### What you have to do:
The word "NGHIỆM" occurs in some lines of the data. Return each such line.

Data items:
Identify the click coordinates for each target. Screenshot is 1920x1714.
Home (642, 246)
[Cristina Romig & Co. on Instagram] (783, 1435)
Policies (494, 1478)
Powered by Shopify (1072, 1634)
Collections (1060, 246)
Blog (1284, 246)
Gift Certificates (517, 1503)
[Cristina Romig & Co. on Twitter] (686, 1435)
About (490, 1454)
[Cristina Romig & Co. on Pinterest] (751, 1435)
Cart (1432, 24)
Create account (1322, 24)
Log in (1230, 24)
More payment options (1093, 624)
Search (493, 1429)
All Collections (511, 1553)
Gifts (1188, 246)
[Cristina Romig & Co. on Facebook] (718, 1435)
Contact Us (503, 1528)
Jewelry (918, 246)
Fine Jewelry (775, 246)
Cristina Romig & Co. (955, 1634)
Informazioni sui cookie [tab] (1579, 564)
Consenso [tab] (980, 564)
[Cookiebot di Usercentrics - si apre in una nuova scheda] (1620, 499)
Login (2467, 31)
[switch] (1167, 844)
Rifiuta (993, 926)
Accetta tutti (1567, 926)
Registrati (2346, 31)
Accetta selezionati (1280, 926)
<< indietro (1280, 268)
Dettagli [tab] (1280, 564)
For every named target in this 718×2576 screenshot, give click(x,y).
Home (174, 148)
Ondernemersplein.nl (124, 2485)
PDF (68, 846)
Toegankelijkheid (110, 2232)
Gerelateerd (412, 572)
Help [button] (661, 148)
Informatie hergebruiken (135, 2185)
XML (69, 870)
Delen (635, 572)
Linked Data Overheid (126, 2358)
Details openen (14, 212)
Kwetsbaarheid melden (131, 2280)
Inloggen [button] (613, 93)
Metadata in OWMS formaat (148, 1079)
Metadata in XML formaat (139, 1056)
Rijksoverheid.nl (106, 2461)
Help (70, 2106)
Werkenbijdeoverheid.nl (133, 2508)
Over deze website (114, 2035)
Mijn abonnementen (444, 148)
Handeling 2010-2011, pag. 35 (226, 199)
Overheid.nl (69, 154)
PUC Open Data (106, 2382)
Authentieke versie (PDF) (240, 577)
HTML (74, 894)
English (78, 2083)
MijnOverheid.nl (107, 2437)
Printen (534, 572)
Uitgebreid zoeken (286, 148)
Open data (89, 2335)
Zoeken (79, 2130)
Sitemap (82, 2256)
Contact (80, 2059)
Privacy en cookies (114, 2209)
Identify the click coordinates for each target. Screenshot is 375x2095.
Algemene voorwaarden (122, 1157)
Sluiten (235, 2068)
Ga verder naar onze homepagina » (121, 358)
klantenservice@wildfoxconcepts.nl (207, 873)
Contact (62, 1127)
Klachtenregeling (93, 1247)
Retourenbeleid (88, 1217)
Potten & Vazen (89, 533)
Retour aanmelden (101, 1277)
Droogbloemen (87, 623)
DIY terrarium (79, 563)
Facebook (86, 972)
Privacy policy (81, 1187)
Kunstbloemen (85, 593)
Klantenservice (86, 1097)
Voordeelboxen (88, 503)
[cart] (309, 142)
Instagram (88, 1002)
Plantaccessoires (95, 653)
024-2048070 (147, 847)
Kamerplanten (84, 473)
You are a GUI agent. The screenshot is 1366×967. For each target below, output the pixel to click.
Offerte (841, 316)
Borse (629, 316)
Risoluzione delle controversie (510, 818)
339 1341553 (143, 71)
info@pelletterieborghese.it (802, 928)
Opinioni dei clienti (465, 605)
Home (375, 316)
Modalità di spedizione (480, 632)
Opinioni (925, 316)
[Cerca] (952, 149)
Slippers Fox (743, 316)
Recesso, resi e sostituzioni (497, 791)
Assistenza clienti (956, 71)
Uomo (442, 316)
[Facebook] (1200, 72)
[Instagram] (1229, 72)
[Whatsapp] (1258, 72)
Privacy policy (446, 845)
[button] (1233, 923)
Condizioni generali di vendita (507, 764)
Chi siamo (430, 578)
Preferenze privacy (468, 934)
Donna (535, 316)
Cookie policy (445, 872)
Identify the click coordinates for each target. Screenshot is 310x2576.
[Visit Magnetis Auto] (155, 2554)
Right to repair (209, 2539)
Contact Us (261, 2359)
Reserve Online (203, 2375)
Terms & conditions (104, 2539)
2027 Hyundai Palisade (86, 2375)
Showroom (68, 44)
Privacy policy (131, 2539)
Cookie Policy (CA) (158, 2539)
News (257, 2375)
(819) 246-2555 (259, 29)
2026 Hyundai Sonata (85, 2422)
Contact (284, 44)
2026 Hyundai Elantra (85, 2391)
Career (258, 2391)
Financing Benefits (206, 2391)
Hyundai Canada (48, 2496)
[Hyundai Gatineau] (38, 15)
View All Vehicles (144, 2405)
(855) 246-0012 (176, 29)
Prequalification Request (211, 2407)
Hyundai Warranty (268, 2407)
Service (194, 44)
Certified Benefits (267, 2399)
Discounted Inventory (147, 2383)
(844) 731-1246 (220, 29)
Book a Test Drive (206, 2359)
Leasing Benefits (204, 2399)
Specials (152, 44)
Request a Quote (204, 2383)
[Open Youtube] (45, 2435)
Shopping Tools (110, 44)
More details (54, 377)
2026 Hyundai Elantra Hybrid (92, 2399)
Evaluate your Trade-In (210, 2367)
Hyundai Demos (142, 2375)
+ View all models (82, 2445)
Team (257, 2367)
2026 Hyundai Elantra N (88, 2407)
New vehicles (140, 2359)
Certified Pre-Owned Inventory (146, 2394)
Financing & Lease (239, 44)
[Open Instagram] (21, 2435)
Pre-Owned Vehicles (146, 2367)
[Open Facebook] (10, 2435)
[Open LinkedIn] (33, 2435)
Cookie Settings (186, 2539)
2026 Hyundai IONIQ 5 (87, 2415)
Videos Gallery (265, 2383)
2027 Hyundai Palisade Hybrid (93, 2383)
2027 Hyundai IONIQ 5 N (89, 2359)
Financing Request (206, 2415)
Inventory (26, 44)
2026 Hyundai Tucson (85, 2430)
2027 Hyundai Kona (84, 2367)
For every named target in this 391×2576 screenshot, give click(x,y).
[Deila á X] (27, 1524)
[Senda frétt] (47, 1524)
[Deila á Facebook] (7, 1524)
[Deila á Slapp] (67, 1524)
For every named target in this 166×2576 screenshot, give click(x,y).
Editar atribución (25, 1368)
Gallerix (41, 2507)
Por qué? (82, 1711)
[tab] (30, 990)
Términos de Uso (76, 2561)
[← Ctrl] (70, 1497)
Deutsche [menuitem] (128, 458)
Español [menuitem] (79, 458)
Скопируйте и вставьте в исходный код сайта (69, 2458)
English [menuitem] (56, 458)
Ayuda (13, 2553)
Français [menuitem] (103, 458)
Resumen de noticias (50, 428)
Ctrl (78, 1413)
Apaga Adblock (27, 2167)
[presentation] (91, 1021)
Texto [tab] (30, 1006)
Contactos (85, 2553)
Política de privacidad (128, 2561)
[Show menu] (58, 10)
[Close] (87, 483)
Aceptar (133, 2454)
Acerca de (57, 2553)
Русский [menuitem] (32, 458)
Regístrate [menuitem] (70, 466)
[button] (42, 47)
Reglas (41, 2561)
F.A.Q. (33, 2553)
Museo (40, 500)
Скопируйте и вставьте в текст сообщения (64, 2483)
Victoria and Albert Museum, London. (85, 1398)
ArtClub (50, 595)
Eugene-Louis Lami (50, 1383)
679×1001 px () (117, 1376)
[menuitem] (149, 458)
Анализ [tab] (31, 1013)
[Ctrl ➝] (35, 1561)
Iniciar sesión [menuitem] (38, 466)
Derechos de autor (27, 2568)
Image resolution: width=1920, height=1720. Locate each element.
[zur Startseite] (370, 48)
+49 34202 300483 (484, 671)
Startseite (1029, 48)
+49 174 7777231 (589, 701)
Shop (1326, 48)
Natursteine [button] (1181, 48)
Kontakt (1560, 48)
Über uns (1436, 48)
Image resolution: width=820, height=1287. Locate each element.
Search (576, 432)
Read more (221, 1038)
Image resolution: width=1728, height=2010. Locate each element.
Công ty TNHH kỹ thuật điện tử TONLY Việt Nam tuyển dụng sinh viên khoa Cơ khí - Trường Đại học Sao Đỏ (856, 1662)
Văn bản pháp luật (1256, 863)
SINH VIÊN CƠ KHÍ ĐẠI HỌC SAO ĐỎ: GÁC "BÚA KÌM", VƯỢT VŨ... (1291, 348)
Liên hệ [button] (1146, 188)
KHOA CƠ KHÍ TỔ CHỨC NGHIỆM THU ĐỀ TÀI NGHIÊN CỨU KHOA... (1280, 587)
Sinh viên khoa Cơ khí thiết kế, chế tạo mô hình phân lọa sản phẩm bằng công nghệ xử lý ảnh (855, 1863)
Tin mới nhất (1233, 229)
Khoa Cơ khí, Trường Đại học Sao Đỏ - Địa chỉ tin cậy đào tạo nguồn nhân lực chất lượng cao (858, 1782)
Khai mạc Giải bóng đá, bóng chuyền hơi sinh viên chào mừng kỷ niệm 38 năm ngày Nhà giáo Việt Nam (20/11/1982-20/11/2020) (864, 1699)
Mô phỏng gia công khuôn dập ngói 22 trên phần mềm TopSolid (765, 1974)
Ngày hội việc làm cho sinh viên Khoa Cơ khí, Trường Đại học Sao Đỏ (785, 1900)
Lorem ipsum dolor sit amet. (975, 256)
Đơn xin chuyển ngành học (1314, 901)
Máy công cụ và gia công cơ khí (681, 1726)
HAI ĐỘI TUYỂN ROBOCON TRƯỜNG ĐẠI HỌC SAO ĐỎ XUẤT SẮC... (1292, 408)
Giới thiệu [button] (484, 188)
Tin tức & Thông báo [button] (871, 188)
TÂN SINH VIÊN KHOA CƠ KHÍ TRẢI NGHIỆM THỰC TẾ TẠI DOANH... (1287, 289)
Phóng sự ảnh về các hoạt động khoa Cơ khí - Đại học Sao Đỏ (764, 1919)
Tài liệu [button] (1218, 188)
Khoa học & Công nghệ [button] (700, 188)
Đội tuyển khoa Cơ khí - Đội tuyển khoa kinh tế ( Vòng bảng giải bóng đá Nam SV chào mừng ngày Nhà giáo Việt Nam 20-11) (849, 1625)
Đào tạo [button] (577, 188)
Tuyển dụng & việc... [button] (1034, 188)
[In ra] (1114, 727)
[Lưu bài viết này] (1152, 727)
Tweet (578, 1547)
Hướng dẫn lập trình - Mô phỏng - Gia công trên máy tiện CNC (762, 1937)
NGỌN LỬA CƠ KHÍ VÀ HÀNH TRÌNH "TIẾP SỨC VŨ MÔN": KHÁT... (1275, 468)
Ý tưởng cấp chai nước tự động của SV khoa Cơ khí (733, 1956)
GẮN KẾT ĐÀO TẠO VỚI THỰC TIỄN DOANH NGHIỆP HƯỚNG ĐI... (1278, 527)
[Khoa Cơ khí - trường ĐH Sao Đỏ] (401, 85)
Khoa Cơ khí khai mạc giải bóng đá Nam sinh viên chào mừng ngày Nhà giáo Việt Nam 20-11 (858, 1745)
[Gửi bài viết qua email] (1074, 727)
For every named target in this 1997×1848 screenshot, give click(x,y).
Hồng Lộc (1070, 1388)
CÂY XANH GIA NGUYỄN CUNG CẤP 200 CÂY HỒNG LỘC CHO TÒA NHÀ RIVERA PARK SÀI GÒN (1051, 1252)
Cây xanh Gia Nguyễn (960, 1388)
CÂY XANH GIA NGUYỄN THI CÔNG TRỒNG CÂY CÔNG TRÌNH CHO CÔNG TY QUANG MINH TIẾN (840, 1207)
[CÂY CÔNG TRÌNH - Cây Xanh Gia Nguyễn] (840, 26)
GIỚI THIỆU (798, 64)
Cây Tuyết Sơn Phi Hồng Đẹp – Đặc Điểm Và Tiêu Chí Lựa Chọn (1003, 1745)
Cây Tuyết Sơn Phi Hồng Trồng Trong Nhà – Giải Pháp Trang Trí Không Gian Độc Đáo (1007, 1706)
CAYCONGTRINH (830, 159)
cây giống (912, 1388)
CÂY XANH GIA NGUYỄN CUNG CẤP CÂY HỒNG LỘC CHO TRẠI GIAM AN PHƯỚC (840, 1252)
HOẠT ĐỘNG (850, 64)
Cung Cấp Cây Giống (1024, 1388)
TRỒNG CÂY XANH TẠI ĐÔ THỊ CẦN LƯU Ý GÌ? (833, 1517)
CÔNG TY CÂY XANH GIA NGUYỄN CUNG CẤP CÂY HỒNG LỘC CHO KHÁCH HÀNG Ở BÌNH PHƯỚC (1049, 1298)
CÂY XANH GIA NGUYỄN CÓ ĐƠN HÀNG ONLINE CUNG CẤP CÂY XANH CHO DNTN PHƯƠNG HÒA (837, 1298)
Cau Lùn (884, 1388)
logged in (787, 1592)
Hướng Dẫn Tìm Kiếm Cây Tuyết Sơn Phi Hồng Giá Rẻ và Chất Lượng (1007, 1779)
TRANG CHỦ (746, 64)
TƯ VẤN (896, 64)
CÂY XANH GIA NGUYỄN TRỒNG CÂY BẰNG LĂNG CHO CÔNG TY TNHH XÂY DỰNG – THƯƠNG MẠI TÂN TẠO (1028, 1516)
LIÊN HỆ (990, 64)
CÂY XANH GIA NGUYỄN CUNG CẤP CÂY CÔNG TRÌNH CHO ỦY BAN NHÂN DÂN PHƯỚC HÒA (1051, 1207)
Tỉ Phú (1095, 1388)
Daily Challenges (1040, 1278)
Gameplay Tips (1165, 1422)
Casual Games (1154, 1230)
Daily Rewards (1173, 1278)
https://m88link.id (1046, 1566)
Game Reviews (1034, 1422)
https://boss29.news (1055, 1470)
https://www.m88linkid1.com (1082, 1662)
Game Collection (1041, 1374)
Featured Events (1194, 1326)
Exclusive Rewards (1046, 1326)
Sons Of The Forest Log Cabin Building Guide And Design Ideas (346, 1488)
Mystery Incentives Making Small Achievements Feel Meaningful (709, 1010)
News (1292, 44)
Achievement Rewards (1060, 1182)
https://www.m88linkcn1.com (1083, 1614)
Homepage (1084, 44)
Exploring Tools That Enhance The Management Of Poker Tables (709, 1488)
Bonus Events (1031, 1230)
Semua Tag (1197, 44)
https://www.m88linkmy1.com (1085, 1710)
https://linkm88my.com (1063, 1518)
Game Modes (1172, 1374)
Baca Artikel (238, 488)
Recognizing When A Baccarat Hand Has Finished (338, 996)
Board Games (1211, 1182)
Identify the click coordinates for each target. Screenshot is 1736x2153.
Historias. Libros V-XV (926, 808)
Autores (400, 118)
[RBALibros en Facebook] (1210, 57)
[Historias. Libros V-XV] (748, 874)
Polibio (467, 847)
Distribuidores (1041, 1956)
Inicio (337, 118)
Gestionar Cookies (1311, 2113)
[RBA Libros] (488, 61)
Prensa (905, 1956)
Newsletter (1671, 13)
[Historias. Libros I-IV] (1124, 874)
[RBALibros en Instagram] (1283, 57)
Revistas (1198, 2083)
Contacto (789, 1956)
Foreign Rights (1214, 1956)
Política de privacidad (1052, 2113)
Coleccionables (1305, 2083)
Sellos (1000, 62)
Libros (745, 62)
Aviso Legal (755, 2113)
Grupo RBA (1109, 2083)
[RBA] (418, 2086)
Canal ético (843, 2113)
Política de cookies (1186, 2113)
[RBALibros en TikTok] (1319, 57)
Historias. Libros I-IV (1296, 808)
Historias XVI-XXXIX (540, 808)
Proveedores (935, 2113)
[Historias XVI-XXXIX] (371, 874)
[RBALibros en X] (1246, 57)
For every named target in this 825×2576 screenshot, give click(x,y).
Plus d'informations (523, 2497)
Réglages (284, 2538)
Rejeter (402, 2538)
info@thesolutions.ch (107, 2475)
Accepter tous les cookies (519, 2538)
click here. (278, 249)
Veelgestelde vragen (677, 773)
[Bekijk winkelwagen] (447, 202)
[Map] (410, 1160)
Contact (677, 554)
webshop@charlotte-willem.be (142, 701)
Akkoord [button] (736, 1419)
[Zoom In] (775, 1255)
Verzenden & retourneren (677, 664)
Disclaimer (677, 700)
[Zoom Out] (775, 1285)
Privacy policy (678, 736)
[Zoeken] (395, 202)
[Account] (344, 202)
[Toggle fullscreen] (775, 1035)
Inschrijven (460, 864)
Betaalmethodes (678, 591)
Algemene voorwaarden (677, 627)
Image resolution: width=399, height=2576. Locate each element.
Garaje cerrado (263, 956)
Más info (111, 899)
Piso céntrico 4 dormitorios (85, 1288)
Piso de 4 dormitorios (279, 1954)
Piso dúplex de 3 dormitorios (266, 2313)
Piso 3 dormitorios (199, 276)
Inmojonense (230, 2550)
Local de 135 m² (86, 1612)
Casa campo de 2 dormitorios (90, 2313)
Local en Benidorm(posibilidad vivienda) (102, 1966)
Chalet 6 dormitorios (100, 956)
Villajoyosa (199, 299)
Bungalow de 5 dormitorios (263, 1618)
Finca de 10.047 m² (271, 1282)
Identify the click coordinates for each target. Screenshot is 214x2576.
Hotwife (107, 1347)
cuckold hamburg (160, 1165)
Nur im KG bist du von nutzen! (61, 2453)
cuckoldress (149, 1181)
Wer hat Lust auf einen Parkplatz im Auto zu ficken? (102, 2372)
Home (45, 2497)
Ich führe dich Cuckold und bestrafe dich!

### Final answer:
KHOA CƠ KHÍ TỔ CHỨC NGHIỆM THU ĐỀ TÀI NGHIÊN CỨU KHOA... (1280, 587)
TÂN SINH VIÊN KHOA CƠ KHÍ TRẢI NGHIỆM THỰC TẾ TẠI DOANH... (1287, 289)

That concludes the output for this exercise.